*** Opening Data supplied ***
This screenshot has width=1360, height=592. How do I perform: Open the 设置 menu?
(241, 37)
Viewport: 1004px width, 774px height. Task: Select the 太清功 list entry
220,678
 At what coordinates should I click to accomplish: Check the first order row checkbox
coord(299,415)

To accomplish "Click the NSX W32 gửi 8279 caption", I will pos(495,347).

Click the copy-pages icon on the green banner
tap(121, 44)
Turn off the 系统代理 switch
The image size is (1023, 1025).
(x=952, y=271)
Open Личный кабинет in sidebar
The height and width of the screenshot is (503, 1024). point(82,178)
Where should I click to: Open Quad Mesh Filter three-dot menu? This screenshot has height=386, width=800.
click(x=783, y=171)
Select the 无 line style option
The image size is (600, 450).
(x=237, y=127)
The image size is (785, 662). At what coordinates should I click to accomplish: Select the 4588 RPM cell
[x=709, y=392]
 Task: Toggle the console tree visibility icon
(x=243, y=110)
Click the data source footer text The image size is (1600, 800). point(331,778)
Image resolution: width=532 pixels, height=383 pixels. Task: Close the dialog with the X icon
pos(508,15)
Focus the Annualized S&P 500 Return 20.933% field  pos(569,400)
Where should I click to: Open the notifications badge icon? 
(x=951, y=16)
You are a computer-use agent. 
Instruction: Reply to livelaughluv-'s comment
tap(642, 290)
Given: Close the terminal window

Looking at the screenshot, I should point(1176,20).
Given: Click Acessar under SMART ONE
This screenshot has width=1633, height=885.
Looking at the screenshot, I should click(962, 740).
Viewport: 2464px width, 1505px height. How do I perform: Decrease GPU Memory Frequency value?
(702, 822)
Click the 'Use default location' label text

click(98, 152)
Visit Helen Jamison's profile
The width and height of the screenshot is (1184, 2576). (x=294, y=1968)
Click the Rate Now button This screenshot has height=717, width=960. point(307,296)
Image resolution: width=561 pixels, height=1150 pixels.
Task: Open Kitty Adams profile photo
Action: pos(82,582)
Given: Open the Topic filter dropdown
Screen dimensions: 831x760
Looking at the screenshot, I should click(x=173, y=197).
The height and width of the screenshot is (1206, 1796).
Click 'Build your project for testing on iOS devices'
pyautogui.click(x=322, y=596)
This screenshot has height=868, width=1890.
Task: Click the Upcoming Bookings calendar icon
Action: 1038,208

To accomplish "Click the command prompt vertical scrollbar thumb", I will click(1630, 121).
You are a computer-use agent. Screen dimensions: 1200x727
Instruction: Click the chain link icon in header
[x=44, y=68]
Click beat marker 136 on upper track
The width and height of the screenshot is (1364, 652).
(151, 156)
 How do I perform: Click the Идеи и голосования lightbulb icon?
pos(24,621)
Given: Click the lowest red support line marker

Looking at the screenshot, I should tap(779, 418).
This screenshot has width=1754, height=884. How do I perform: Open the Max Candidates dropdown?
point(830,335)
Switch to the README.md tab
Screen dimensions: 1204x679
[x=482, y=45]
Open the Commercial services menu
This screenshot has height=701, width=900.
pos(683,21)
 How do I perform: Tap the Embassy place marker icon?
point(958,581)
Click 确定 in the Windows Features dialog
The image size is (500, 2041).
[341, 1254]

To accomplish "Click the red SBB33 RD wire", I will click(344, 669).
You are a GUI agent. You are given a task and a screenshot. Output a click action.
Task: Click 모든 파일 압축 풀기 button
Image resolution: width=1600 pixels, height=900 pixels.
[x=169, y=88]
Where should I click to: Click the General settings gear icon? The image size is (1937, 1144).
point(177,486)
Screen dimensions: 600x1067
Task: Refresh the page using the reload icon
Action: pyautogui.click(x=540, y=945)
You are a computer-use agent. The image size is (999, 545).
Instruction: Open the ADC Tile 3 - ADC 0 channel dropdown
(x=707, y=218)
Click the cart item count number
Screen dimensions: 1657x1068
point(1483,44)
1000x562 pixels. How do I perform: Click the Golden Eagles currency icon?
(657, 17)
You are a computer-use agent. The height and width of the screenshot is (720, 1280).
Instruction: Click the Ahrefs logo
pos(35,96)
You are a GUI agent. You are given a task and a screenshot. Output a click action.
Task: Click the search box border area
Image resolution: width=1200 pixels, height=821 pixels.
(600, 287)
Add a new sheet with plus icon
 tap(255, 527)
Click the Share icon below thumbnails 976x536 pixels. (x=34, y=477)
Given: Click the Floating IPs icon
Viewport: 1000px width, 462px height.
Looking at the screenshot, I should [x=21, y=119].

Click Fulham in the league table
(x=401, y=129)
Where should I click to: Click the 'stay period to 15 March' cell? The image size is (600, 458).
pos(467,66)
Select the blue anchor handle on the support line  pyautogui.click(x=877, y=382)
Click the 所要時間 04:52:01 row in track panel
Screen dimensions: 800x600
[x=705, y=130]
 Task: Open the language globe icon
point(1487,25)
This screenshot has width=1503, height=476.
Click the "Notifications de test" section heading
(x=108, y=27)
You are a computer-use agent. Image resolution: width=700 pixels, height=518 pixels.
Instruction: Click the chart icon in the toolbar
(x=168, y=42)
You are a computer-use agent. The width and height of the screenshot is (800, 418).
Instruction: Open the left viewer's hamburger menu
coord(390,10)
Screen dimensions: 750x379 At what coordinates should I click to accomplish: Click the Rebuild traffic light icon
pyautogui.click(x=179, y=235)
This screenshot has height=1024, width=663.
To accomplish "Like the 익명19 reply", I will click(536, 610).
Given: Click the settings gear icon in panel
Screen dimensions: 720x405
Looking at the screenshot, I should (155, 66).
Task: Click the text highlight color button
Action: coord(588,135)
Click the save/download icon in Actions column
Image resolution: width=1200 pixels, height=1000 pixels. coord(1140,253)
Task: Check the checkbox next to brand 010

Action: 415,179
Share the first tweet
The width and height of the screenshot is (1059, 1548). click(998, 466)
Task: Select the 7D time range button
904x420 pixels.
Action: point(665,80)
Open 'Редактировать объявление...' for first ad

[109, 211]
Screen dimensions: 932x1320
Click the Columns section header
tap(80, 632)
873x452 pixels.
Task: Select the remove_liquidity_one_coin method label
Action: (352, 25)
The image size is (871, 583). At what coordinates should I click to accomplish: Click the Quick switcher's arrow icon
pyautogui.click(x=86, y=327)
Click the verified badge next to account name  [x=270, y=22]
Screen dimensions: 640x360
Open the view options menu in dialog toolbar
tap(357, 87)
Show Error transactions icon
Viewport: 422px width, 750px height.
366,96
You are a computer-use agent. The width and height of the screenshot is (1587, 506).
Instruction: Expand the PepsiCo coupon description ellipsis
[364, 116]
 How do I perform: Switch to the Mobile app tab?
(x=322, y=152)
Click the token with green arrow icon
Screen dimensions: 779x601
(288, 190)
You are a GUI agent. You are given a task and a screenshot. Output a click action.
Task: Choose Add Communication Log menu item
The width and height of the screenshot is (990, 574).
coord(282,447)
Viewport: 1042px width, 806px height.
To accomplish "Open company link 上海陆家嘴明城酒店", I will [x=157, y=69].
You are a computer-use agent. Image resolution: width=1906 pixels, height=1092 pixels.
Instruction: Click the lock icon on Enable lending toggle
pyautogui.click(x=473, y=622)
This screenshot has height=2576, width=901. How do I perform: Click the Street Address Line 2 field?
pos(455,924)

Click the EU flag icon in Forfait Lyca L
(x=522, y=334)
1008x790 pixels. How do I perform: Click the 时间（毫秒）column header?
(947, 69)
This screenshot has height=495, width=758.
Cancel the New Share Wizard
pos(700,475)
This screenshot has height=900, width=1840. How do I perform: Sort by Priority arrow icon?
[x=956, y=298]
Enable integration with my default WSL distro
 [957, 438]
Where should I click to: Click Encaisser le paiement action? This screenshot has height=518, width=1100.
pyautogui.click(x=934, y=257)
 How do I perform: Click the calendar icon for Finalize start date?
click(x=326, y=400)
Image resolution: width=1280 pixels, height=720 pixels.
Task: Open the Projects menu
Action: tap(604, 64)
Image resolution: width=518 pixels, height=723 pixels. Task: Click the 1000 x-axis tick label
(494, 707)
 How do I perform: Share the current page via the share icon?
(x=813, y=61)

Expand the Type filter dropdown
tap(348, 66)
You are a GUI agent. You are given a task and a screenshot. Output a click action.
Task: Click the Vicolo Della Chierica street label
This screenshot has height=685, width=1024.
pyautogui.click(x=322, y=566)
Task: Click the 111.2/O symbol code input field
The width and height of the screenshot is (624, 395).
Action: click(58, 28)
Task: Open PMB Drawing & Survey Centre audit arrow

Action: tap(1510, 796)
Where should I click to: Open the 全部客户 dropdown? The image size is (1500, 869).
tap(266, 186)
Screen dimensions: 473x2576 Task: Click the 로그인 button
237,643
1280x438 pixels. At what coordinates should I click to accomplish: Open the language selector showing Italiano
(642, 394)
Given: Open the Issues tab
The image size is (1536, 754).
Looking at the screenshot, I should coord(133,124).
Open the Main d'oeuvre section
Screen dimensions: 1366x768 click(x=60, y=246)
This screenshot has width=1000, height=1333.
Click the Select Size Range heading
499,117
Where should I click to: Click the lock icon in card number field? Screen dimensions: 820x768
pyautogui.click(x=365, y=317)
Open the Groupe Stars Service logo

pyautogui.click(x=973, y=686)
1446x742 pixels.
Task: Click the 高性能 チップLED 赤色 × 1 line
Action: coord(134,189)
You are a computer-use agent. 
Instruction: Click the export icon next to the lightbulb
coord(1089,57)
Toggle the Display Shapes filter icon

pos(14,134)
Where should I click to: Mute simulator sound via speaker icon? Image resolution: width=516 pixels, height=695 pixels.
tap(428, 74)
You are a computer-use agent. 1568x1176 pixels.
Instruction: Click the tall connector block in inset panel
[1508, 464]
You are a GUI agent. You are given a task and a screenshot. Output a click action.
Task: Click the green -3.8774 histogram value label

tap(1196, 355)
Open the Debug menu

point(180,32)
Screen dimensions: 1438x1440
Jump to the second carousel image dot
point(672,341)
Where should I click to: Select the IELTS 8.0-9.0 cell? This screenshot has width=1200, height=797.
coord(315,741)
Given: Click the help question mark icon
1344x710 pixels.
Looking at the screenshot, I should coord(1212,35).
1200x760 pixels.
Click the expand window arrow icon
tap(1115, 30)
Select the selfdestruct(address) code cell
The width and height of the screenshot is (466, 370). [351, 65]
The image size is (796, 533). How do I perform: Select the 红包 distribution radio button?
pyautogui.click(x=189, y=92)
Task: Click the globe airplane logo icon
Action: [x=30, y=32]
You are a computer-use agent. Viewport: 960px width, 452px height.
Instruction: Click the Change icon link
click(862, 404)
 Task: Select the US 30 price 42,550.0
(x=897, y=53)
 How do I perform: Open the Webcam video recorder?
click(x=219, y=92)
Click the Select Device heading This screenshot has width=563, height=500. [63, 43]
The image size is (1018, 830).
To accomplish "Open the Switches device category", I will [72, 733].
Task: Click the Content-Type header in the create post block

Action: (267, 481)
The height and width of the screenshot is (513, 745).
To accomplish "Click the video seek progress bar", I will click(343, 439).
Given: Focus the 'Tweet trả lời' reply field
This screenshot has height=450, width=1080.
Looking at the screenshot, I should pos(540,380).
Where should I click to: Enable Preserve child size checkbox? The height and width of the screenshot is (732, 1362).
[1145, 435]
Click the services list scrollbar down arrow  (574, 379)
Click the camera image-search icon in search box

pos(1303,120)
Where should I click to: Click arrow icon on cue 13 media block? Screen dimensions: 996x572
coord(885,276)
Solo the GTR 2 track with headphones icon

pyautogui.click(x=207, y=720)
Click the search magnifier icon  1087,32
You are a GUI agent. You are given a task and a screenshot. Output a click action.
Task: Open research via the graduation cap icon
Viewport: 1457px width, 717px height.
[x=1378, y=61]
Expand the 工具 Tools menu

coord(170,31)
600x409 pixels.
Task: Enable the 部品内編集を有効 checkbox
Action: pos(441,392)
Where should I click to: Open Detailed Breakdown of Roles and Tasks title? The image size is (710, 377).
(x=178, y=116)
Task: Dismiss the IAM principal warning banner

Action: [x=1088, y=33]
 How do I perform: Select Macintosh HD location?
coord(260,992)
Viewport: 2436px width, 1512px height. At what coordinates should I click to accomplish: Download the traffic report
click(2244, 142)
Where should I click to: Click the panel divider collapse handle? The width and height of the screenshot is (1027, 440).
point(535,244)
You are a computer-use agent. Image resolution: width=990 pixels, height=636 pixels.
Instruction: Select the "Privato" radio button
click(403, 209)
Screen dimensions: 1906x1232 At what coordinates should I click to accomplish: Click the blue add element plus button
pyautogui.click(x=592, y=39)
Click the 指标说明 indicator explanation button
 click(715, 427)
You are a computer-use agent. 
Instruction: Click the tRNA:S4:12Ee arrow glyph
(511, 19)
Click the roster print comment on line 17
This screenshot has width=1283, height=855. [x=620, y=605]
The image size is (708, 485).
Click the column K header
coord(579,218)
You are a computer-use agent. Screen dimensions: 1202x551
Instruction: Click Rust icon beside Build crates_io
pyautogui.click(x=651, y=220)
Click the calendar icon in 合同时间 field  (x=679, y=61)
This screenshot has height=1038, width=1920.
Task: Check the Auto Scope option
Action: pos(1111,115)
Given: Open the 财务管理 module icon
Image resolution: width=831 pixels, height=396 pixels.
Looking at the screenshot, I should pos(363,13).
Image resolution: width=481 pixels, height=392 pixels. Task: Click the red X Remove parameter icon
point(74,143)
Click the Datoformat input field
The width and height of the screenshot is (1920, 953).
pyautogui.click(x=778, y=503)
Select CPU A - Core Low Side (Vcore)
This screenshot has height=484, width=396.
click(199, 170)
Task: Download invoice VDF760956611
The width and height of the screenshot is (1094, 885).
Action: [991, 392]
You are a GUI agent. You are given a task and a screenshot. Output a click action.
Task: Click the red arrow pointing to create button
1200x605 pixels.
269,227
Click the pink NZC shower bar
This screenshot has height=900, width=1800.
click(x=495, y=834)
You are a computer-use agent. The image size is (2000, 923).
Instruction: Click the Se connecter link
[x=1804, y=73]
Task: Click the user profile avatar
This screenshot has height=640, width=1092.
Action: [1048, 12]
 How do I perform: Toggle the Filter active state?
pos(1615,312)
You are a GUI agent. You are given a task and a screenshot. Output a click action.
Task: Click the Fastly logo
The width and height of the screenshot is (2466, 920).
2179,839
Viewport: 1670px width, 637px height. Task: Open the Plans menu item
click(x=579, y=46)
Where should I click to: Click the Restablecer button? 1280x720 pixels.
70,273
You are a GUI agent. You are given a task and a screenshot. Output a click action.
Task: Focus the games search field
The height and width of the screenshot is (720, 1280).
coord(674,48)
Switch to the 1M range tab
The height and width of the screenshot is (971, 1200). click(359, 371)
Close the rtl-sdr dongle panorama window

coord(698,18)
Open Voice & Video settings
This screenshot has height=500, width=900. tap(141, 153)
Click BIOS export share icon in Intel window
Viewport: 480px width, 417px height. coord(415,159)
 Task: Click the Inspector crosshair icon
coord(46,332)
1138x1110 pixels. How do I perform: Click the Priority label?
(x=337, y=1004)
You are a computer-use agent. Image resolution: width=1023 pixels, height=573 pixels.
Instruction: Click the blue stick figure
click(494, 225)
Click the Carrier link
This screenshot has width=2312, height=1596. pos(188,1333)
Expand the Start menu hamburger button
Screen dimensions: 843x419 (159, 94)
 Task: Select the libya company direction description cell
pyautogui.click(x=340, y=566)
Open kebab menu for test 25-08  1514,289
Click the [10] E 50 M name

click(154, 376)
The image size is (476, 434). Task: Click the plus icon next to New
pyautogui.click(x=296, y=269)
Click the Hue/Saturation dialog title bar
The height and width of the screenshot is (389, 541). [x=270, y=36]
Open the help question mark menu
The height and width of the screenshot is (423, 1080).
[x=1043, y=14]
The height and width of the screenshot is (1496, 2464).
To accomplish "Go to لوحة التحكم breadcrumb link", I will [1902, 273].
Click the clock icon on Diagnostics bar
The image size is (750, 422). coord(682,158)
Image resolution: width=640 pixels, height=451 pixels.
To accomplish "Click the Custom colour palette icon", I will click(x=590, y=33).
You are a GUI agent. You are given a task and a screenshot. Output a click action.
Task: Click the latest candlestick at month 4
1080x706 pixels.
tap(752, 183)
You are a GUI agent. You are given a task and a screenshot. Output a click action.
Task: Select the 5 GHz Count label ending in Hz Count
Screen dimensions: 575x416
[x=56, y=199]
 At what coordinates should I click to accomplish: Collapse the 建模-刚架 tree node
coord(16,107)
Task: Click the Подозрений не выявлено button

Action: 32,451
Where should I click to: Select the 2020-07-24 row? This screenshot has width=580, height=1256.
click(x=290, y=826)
*** Closing Data supplied ***
--- What is being asked ---
Lines with the word "Focus" in the data need counting; report the count alone.

--- Your solution ---
3